# DATA IN THIS EXERCISE
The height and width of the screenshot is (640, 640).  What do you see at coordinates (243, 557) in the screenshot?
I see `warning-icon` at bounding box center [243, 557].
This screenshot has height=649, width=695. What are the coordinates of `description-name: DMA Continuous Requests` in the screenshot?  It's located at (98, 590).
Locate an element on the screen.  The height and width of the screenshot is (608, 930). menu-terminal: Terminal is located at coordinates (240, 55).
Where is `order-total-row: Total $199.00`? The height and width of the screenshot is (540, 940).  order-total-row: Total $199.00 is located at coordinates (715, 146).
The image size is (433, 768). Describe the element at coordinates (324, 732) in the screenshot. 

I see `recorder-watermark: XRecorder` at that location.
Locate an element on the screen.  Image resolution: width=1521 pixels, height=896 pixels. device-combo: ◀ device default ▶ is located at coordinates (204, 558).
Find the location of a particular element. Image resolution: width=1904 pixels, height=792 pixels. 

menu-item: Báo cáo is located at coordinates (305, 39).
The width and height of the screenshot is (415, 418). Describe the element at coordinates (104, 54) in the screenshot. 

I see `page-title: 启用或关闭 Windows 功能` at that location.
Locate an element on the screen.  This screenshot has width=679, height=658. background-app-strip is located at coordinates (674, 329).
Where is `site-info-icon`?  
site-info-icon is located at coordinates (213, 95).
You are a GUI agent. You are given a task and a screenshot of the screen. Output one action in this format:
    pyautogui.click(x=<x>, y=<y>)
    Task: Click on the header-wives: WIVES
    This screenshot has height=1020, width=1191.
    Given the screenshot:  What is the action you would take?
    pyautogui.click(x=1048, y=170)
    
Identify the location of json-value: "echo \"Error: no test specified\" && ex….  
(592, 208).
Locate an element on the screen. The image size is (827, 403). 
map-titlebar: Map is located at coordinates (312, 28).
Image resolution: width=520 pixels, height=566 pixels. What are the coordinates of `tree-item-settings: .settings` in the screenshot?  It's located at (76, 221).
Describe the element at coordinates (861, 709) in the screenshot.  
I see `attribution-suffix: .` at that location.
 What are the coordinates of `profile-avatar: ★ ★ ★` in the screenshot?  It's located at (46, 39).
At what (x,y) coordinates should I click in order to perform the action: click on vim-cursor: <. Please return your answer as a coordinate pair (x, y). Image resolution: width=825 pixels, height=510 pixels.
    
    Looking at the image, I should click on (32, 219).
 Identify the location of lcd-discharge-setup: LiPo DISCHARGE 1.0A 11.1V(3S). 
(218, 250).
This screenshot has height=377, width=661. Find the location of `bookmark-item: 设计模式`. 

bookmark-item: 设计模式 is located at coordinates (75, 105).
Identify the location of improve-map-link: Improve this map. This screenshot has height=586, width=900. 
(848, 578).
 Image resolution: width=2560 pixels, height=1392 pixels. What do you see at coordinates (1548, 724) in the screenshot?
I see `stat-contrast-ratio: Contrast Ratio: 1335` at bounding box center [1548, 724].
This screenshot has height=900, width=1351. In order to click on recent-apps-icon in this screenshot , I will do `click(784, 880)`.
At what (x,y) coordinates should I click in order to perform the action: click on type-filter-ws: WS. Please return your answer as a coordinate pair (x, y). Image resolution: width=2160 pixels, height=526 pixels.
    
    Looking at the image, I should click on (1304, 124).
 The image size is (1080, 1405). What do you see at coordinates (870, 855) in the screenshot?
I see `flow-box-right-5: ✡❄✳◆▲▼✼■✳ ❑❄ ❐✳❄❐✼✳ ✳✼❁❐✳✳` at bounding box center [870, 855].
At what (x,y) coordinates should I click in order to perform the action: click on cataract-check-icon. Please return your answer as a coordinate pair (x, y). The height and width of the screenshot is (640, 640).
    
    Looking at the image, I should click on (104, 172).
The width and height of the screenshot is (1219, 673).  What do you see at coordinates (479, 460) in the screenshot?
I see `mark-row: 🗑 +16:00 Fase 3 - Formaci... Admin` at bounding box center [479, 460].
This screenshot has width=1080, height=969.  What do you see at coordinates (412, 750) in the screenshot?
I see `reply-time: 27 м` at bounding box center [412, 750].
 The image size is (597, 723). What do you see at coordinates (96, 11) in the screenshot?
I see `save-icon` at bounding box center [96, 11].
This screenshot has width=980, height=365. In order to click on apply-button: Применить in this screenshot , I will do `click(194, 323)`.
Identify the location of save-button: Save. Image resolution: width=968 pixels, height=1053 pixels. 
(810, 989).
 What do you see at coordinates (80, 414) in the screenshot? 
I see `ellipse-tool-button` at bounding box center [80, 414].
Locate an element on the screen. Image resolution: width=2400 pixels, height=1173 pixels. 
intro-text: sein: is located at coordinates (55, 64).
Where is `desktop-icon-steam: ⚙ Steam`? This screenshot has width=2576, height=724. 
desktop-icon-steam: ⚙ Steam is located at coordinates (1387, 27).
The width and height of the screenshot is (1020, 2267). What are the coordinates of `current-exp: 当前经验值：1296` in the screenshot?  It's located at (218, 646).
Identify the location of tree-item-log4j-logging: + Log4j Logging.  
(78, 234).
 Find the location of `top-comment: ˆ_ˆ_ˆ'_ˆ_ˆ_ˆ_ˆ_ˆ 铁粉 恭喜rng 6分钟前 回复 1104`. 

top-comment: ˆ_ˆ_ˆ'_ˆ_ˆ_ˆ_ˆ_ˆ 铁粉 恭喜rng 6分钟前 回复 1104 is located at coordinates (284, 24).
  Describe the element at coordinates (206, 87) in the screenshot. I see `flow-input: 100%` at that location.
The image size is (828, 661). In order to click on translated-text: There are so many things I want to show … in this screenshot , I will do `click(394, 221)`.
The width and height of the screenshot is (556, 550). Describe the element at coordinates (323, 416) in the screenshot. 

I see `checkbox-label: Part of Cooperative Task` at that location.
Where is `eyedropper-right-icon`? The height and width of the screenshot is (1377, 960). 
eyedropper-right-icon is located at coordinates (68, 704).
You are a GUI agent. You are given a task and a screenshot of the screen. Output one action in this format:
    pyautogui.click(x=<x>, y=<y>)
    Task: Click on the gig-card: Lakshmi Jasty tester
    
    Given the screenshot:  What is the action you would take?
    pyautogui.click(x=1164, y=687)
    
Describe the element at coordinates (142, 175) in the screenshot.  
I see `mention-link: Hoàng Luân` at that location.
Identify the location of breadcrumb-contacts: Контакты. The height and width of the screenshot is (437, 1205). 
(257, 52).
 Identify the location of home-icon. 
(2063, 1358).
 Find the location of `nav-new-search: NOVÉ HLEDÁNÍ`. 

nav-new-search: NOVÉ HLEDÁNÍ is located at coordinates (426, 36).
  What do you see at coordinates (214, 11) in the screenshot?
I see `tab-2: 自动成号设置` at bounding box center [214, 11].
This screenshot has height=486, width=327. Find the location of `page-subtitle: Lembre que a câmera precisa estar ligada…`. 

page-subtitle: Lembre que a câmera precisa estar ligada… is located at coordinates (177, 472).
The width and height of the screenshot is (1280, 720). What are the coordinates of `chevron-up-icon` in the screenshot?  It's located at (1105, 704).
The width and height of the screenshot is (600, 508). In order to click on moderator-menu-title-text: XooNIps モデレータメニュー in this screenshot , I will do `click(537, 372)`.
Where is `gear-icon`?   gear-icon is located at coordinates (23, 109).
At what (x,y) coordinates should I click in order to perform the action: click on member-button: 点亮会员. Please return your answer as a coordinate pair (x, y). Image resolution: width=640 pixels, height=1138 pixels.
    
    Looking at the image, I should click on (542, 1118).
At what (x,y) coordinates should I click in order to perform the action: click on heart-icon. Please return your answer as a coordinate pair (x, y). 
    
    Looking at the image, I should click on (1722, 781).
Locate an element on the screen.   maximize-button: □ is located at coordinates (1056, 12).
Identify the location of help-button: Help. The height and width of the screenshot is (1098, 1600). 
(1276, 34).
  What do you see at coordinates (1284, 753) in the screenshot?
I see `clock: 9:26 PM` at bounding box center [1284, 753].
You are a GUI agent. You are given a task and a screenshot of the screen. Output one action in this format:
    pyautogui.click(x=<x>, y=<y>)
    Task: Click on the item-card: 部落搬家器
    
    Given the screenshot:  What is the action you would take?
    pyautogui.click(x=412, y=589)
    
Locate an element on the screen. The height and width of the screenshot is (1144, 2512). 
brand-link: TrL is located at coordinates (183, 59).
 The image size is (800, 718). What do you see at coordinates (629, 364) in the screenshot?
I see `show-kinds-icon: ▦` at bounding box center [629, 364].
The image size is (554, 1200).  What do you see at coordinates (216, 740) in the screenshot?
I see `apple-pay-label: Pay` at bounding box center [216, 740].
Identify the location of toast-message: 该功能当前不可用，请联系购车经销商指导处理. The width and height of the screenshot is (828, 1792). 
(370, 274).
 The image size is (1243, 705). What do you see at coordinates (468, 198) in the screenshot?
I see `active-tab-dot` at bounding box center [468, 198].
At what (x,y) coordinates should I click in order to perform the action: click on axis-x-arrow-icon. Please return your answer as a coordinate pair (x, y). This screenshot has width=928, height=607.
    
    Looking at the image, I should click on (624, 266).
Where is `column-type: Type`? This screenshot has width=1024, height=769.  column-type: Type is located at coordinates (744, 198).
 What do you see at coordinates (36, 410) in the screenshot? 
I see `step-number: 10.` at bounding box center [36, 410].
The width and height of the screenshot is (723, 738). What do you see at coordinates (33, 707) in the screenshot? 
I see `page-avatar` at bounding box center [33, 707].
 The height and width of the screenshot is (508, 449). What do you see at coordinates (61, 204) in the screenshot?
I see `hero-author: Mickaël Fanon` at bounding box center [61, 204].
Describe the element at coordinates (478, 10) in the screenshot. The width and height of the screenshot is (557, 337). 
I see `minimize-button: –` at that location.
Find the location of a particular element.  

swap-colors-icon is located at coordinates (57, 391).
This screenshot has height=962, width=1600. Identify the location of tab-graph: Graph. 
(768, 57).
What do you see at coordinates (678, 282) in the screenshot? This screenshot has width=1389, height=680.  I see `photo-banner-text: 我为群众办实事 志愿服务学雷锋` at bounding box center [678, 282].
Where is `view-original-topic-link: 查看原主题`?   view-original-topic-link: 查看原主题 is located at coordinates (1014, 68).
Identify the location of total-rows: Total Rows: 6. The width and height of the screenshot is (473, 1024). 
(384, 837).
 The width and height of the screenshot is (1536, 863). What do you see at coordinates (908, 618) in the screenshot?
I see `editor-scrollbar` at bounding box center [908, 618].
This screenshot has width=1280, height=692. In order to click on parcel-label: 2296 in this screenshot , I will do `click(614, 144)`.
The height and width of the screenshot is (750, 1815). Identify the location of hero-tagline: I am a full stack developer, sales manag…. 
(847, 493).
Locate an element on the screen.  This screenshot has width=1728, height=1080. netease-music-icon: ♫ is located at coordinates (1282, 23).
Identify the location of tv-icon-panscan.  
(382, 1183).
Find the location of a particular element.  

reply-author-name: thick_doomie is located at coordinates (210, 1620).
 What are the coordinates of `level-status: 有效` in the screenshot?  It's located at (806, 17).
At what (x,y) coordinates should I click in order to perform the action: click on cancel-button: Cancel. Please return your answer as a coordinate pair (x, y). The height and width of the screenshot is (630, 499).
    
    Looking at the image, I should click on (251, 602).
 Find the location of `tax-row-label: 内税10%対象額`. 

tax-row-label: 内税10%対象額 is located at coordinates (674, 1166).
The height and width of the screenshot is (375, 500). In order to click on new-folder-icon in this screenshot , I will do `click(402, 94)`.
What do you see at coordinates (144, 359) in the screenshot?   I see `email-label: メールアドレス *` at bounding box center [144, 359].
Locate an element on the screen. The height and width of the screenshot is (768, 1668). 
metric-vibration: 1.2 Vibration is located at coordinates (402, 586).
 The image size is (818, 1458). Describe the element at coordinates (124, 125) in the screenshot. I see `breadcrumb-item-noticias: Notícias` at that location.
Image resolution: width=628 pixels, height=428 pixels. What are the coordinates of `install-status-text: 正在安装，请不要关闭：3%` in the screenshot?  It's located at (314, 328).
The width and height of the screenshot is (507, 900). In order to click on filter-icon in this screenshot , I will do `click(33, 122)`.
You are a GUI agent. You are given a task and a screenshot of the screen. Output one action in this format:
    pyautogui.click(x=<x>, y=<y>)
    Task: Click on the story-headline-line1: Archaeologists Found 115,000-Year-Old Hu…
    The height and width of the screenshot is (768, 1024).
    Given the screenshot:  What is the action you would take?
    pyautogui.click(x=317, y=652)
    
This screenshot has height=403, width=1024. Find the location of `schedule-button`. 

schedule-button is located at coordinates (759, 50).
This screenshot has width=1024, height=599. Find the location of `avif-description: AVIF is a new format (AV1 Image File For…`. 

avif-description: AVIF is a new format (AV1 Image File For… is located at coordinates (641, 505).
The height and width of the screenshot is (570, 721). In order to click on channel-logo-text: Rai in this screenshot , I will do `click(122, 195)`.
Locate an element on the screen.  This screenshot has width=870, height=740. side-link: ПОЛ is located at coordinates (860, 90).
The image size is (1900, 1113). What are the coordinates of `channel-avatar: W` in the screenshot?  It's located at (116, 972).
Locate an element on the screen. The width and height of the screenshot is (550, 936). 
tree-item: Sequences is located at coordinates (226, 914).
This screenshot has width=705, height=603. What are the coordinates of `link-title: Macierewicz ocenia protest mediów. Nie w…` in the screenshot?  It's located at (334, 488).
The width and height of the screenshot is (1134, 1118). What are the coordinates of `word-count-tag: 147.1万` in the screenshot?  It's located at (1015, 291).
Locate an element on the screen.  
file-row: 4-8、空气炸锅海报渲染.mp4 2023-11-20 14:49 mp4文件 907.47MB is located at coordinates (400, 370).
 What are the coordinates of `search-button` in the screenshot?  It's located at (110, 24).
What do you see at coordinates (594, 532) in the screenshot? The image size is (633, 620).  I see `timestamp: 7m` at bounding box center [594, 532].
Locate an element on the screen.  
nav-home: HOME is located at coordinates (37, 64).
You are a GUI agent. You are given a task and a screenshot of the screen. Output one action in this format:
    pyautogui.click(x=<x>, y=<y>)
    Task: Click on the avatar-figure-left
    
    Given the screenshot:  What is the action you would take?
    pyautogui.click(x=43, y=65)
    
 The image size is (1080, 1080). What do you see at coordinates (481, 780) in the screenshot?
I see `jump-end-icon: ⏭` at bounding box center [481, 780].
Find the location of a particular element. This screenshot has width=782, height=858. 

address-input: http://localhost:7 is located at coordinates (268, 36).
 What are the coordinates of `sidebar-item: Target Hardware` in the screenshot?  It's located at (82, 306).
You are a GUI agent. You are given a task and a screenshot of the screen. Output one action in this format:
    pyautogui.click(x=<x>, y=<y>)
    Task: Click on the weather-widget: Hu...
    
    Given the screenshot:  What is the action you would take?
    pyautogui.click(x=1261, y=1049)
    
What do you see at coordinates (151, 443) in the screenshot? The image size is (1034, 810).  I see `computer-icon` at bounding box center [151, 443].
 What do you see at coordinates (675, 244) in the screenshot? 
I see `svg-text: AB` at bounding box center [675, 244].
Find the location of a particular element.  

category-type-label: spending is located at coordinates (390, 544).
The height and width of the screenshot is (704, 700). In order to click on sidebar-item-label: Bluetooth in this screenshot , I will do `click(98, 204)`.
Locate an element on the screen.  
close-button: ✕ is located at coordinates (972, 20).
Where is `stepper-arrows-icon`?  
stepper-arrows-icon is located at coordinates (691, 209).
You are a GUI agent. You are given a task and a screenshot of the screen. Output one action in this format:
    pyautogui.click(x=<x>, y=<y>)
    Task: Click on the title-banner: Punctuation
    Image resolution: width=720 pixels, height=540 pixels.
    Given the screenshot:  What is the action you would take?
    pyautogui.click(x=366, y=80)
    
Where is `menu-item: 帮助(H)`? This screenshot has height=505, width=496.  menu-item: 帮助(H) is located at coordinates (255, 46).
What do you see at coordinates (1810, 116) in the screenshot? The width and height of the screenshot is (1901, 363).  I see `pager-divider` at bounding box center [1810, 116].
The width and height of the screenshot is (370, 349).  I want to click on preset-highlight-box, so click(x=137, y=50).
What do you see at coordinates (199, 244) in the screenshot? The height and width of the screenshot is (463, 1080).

# EXERCISE DESCRIPTION
Copy out the records starting at the line containing "The image size is (433, 768)." and ending at the line containing "menu-item: Báo cáo", with both of those lines included.

# RESPONSE BELOW
The image size is (433, 768). Describe the element at coordinates (324, 732) in the screenshot. 

I see `recorder-watermark: XRecorder` at that location.
Locate an element on the screen.  Image resolution: width=1521 pixels, height=896 pixels. device-combo: ◀ device default ▶ is located at coordinates (204, 558).
Find the location of a particular element. Image resolution: width=1904 pixels, height=792 pixels. 

menu-item: Báo cáo is located at coordinates (305, 39).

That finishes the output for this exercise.